Collected data entries
--------------------------------------------------
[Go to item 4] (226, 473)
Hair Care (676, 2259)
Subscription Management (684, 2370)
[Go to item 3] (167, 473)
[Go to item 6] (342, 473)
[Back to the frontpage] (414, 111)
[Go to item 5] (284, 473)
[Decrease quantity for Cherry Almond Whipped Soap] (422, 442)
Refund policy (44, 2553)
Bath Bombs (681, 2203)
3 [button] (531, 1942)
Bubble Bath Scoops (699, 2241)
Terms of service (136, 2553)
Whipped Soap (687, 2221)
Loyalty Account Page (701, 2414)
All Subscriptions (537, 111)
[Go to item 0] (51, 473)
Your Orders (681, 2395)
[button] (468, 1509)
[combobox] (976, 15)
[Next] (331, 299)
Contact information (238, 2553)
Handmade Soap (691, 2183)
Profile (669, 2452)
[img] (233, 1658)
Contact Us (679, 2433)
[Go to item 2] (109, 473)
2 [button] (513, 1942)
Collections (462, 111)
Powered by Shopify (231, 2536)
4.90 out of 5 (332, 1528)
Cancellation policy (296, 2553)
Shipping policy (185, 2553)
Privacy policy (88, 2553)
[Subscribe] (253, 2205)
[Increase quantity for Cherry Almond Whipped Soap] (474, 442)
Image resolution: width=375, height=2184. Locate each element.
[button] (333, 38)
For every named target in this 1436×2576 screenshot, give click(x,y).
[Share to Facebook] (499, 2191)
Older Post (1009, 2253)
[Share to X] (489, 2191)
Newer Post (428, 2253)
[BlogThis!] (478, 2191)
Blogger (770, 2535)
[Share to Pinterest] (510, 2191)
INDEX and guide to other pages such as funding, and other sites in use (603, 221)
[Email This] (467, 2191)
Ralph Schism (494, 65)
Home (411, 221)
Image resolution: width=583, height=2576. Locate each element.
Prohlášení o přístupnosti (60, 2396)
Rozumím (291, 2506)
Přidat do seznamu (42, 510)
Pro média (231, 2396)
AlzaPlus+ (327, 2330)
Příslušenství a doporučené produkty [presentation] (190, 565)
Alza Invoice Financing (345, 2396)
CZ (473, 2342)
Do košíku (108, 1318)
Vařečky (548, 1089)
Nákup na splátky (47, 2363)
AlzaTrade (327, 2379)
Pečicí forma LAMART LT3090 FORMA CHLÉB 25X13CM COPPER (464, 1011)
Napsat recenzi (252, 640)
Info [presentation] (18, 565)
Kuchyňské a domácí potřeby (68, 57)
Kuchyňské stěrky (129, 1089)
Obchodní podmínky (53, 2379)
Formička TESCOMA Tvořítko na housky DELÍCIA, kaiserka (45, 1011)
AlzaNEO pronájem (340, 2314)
--------------------------------------------------
◆ **Your assignment**
Copy out each line of the data that includes the string "policy".

◆ **Answer to this exercise**
Refund policy (44, 2553)
Cancellation policy (296, 2553)
Shipping policy (185, 2553)
Privacy policy (88, 2553)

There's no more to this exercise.